Anatomy is a 2016 horror video game developed by Kitty Horrorshow. It was released on Microsoft Windows, macOS X, and Linux.

Anatomy focuses on exploring an empty house and finding voice tapes within it as the house begins to change around the player. Initially, collecting these tapes is the only component of the game, but the program eventually glitches and closes itself; when reopened, the house has changed radically, with static on the game screen and audio distortion occurring. These shutdown events are repeated as the house continues to degrade more and more upon continued playing of the game.

==Reception==
The game is considered to be a cult classic. It has received positive reviews from critics. Julie Muncy of Wired wrote that "Anatomy is a powerful entry point to [horror] experience, an explanation of its value and an exploration of its impact. Haunted houses are having a moment, but the best ones, pound for pound, might be in video games. And in terms of succinct power and lasting impact, Anatomy can't be beat." Steven Messner, writing for Rock, Paper, Shotgun, said "It's a curious thing that Anatomy is so effective, because in reality it's a pretty janky Unity game set inside of a small home that you simply walk around and explore." Jacob Geller for Game Informer described Anatomy as the "scariest game I've ever played" and that the lo-fi nature of the graphics and audio contributed significantly to the game's experience. Playboys Suriel Vazquez commended the game for not relying on monsters and jump scares, leaving it "anything but predictable".

Adam Smith of Rock, Paper, Shotgun referenced the Lovecraftian quote "fear of the unknown", reinterpreting it for Anatomy as "fear of the familiar", whereby even familiar spaces can seem frightening in the dark and the quiet of night.
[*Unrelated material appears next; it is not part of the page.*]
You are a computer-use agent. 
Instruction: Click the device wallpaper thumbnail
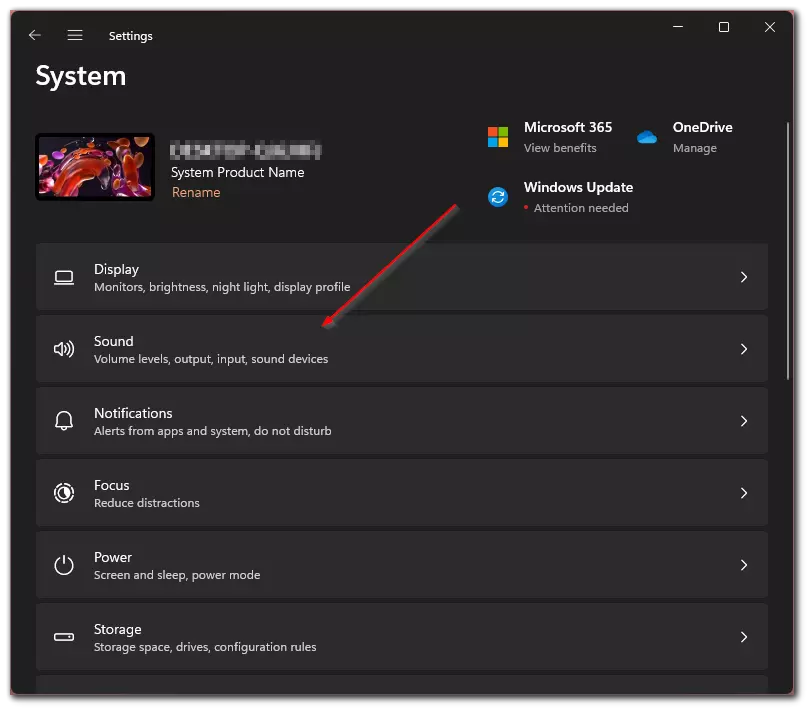pyautogui.click(x=94, y=164)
Writing for PC Gamer, Steven Messner discussed how the cultural shared experiences of quarantine during the COVID-19 pandemic heighten the disturbing nature of Anatomy and increase the sinister nature of everyday household objects. He stated that he loved how the game "takes the simple pleasures of a life spent indoors and forces you to see it as something to fear". In a quest to find a game that evokes "true terror", Tom Faber in Financial Times decided that Anatomy was ultimately that game, concluding that the inscrutable nature of the house was what made it terrifying and that what's "scarier than a monster operating as a metaphor is a monster that refuses to mean anything at all".